Cuando de definiciones se trata, suelo recurrir a la Real Academia Española. Hoy voy a hacer una excepción. Prefiero –por gráfica– la definición de hipocresía de François de La Rochefoucauld: “La hipocresía es un homenaje que el vicio tributa a la virtud”. Pocas veces más cierto que en el caso del homicidio de Charlie Kirk.
Hace más de 20 años escribí un largo artículo titulado “La intolerancia de los tolerantes”, en el que ya hablaba de este tema. Porque la izquierda se llena la boca con los derechos humanos, la tolerancia, la equidad, la igualdad, la inclusión, la diversidad, la justicia social, la democracia, la protección de los vulnerables… Para demostrar después, que son más intolerantes que nadie.
Es lo que vimos en el caso Kirk. La cultura de la cancelación subió un escalón y se erigió en cultura de la eliminación. Algunos izquierdistas –quiero creer que no todos– salieron a festejar la muerte violenta de su adversario político. Otros, dijeron que Charlie “se lo buscó”: que fueron sus dichos a favor de la vida, de la familia clásica, de la educación libre de ideología de género, los que provocaron su muerte. Es como decir que una señorita, por ponerse una minifalda, buscó que abusaran sexualmente de ella… El violento era Charlie, que disparaba verdades como puños; no su asesino, que le disparó un balazo en el cuello…
¿Dónde está el respeto por los derechos humanos? ¿Dónde la equidad, la igualdad, la justicia social, la diversidad, la democracia? ¿No se puede discrepar de los señores “tolerantes”? ¿No admiten que alguien piense de forma diversa y quiera preservar para las generaciones futuras, los principios y valores culturales, políticos o religiosos heredados de sus ancestros? ¿Dónde están el respeto, la inclusión y la empatía? ¿Dónde está ese buenismo a menudo enfermizo y algo amanerado, tan frecuente cuando el muerto no es un enemigo?

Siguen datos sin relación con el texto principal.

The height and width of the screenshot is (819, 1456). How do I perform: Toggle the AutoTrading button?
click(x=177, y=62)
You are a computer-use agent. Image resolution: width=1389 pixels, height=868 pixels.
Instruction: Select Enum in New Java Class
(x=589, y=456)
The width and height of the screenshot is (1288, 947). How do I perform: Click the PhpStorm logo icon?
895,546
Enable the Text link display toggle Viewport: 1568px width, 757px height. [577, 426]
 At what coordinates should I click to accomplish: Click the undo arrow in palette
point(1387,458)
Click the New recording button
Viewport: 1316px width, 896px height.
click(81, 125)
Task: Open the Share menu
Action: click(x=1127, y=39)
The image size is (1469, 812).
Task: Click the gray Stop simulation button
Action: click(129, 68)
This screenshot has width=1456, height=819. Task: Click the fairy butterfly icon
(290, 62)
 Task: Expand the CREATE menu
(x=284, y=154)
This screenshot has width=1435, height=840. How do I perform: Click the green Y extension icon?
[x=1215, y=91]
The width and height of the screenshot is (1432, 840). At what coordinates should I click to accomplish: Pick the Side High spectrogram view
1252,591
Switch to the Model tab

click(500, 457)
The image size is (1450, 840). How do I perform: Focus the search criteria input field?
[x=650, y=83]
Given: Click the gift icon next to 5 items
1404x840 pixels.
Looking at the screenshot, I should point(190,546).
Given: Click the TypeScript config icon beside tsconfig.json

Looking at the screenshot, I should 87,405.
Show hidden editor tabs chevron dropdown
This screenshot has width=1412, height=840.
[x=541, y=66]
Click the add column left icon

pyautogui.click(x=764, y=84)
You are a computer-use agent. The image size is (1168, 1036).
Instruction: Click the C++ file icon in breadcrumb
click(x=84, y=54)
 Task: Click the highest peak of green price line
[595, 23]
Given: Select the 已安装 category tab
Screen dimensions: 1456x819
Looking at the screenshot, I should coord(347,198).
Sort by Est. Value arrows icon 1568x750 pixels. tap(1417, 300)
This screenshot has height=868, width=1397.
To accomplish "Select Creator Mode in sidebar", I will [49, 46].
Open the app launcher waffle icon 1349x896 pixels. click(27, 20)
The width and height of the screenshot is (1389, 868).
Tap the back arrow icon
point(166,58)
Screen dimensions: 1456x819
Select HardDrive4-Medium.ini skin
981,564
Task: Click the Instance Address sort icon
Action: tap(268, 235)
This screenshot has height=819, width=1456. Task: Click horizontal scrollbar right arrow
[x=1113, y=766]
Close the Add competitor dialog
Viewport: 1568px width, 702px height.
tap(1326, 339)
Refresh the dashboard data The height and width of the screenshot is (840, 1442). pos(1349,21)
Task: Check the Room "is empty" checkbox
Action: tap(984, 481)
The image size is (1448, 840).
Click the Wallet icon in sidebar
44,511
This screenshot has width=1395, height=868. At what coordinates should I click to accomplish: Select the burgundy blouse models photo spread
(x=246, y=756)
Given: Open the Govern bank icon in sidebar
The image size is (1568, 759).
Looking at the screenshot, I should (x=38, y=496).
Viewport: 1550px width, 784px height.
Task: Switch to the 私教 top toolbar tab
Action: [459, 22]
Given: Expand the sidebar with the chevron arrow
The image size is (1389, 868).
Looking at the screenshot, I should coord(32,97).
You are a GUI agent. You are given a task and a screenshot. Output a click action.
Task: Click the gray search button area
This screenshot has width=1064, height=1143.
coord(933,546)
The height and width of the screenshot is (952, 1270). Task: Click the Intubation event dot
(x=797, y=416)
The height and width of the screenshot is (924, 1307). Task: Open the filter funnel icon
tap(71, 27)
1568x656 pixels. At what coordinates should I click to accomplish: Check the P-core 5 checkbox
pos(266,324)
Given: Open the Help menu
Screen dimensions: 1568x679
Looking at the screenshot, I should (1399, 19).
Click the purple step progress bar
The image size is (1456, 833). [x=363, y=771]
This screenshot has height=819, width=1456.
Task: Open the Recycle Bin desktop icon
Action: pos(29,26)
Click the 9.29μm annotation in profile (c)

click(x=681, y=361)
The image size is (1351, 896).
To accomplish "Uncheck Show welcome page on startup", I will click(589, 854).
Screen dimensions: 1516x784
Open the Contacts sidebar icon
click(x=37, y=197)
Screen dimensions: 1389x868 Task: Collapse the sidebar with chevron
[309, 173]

Hoy estamos hablando de Charlie Kirk porque fue víctima de la prehistórica “cultura de la eliminación”. Pero podríamos hablar también de millones de occidentales, a los que hoy se les cancela por su incorrección política; a los que se les persigue por sus convicciones religiosas; a los que se impele a la autocensura… Muchos callan porque tienen miedo de perder su trabajo –y con él, el pan de sus hijos–, su honor, su buena fama… ¿Cuántos profesores universitarios se ven obligados a cuidar muy bien cada palabra que dicen –a veces pensando lo opuesto– para conservar sus empleos?
Wikipedia dice que la “cultura de la cancelación” consiste en “retirar el apoyo, ya sea moral, financiero, digital e incluso social, a aquellas personas u organizaciones que se consideran inadmisibles, ello como consecuencia de determinados comentarios o acciones, independientemente de la veracidad o falsedad de estos, o porque esas personas o instituciones transgreden ciertas expectativas que sobre ellas había. Se ha definido como un llamado a boicotear a alguien –usualmente una celebridad– que ha compartido una opinión cuestionable o impopular en las redes sociales”.
No estoy de acuerdo con presentar la cultura de la cancelación como un mero boicot, más o menos inocuo y eventualmente justo. “Retirar el apoyo” sería, por ejemplo, dejar de comprar en el supermercado papas fritas con imágenes de desnudos en la bolsa. La cancelación va mucho más allá. Es una especie de bullying adulto, a menudo acompañado de discursos de odio y desprecio, de estigmatización, de violencia moral desbocada. Las personas que han sido linchadas mediáticamente pagan a menudo un altísimo costo, con frecuencia económico, pero sobre todo moral.
Este “progresismo cancelador” es solo un preámbulo del progresismo eliminador, típico de cavernícolas. El aplauso a los agresores normaliza la violencia y convierte a la claque en cómplice de esa misma violencia que dicen repudiar. Parecería que al final la única diferencia entre ciertos progres modernos y un neandertal es que nuestro progre –empático y buenista– es perfectamente capaz de disimular su barbarie con sofisticados eufemismos.
¿Qué sociedad queremos? ¿Una sociedad de religión progresista, regida por dogmas seculares indiscutibles, donde a quien piense distinto y lo diga se le castigue con la muerte? ¿O una sociedad libre, en la que reinen la verdad, el bien, la belleza y la justicia en sentido clásico? Nosotros queremos esta última, y seguiremos hablando en su defensa. ¡Solo matándonos nos podrán callar!